------ SUPPLIED RECORDS

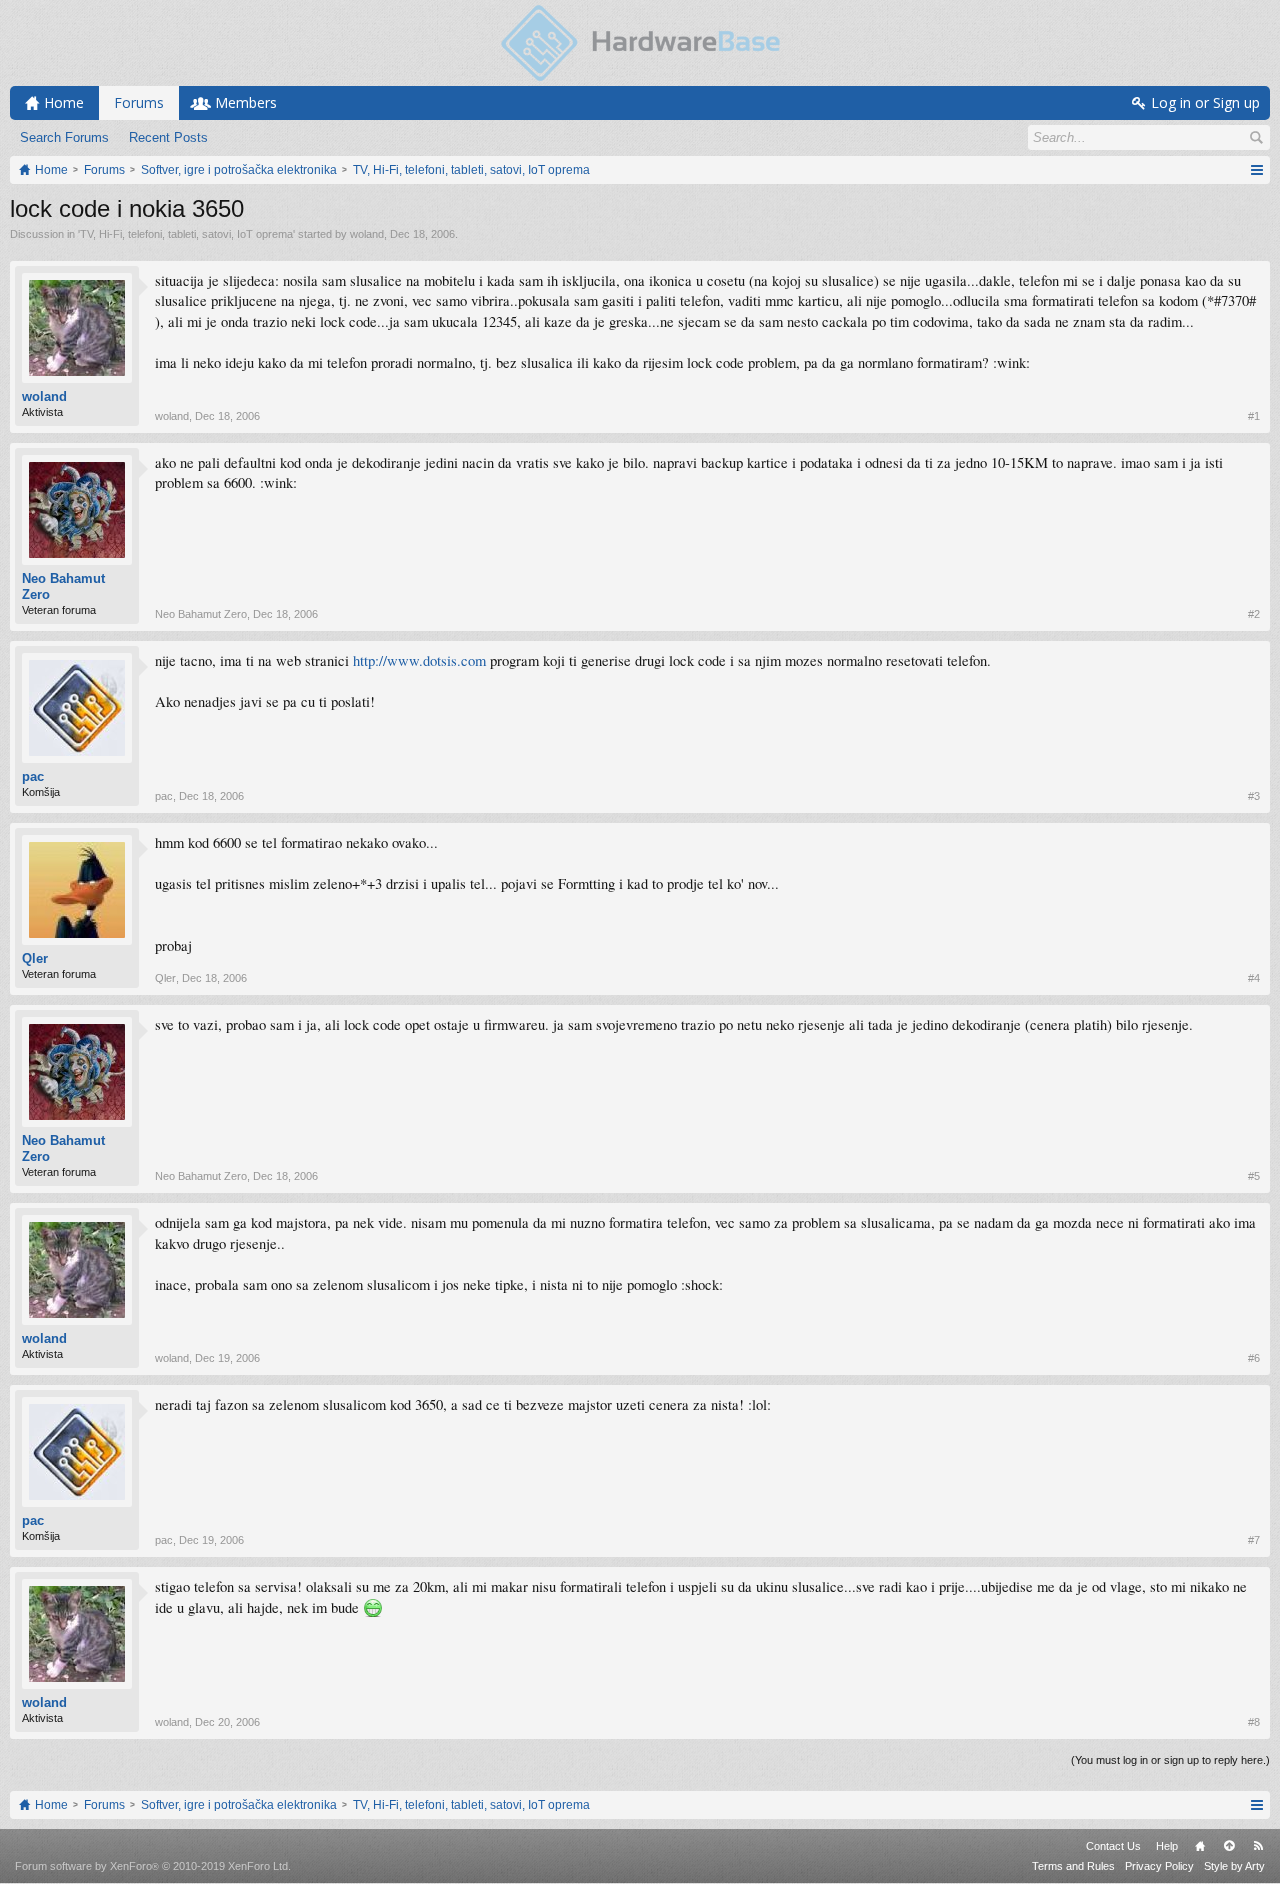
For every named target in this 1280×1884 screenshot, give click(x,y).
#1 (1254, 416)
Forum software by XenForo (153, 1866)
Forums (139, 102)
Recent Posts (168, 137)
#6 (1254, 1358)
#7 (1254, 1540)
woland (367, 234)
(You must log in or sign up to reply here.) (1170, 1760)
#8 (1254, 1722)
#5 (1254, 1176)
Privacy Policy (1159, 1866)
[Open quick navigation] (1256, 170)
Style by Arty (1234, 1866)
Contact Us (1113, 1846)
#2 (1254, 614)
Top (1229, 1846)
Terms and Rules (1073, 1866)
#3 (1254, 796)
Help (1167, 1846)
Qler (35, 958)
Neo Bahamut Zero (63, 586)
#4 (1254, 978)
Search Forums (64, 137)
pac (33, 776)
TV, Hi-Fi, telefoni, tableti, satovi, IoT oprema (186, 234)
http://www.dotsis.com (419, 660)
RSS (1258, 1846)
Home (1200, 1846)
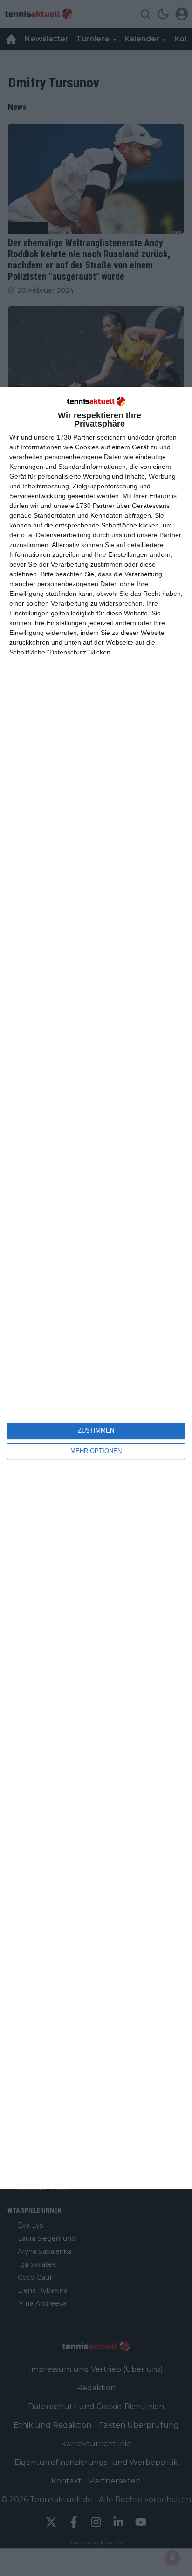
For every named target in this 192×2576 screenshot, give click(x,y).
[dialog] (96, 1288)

------------
------ SUPPLIED RECORDS

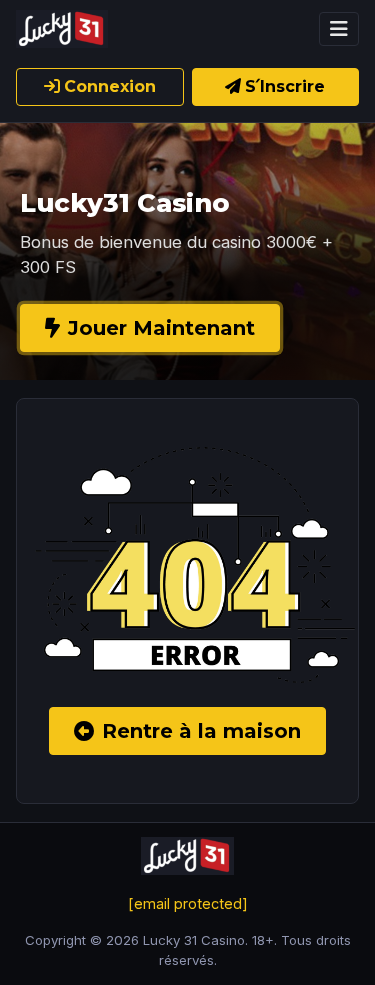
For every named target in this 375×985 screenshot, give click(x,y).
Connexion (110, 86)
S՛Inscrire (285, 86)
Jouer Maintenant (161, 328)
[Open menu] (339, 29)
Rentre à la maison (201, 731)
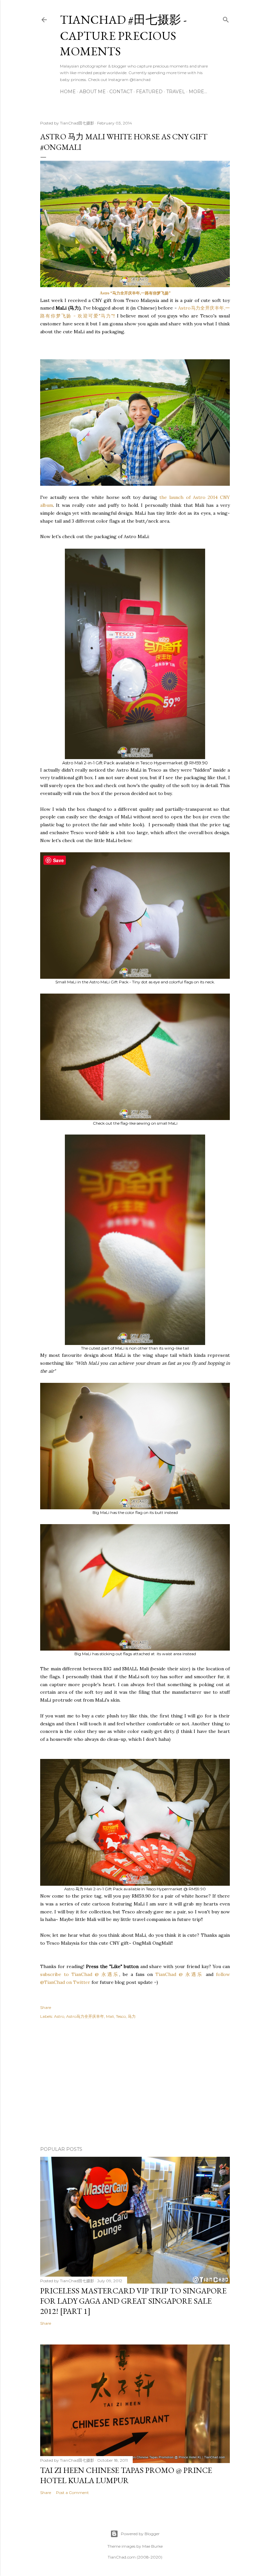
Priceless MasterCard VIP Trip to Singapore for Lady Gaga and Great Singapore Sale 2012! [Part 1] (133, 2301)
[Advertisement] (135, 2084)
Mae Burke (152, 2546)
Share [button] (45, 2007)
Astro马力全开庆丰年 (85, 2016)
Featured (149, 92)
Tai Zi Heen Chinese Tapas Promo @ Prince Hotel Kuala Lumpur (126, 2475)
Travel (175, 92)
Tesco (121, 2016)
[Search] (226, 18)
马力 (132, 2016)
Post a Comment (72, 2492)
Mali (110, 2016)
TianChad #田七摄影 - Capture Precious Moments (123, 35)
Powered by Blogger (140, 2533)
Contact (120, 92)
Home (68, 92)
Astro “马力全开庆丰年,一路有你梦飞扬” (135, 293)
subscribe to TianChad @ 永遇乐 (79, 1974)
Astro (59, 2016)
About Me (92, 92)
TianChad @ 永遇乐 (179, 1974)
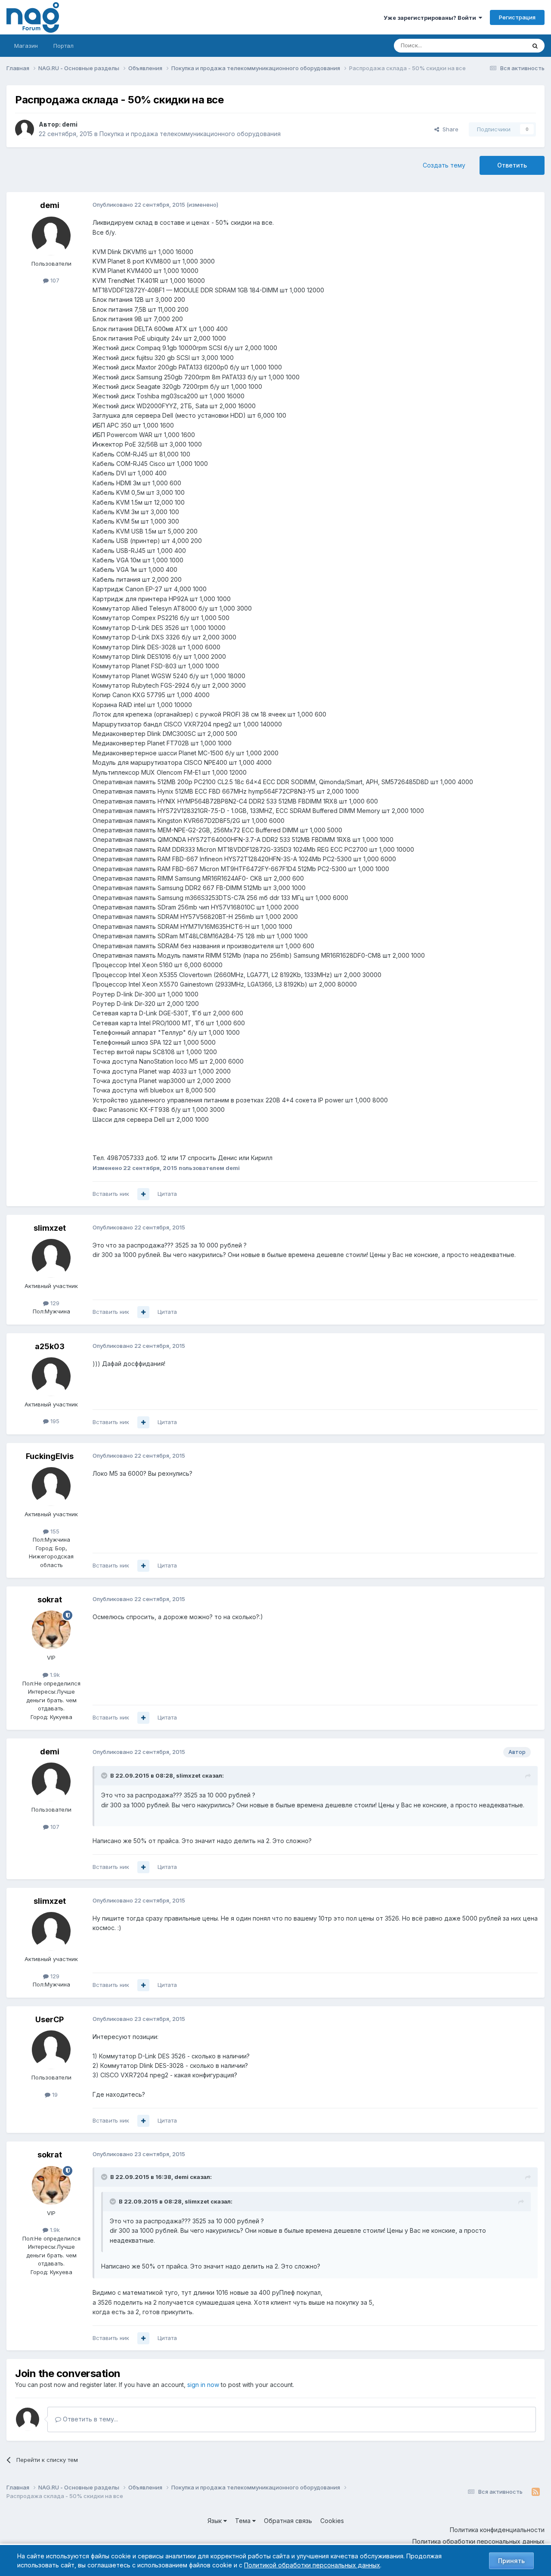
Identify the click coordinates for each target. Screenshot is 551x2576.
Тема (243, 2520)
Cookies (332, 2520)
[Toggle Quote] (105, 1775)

------------

### [TASK ITEM]
Print nothing but the lines above starting with the line that contains "[Search] (226, 18)" and going on through the line that contains "[Toggle Quote] (105, 1775)". Leave out the pictures.

### [REPLY TO THE EXERCISE]
[Search] (226, 18)
马力 (132, 2016)
Post a Comment (72, 2492)
Mali (110, 2016)
TianChad #田七摄影 - Capture Precious Moments (123, 35)
Powered by Blogger (140, 2533)
Contact (120, 92)
Home (68, 92)
Astro “马力全开庆丰年,一路有你梦飞扬” (135, 293)
subscribe to TianChad @ 永遇乐 (79, 1974)
Astro (59, 2016)
About Me (92, 92)
TianChad @ 永遇乐 (179, 1974)
Identify the click coordinates for each target. Screenshot is 551x2576.
Тема (243, 2520)
Cookies (332, 2520)
[Toggle Quote] (105, 1775)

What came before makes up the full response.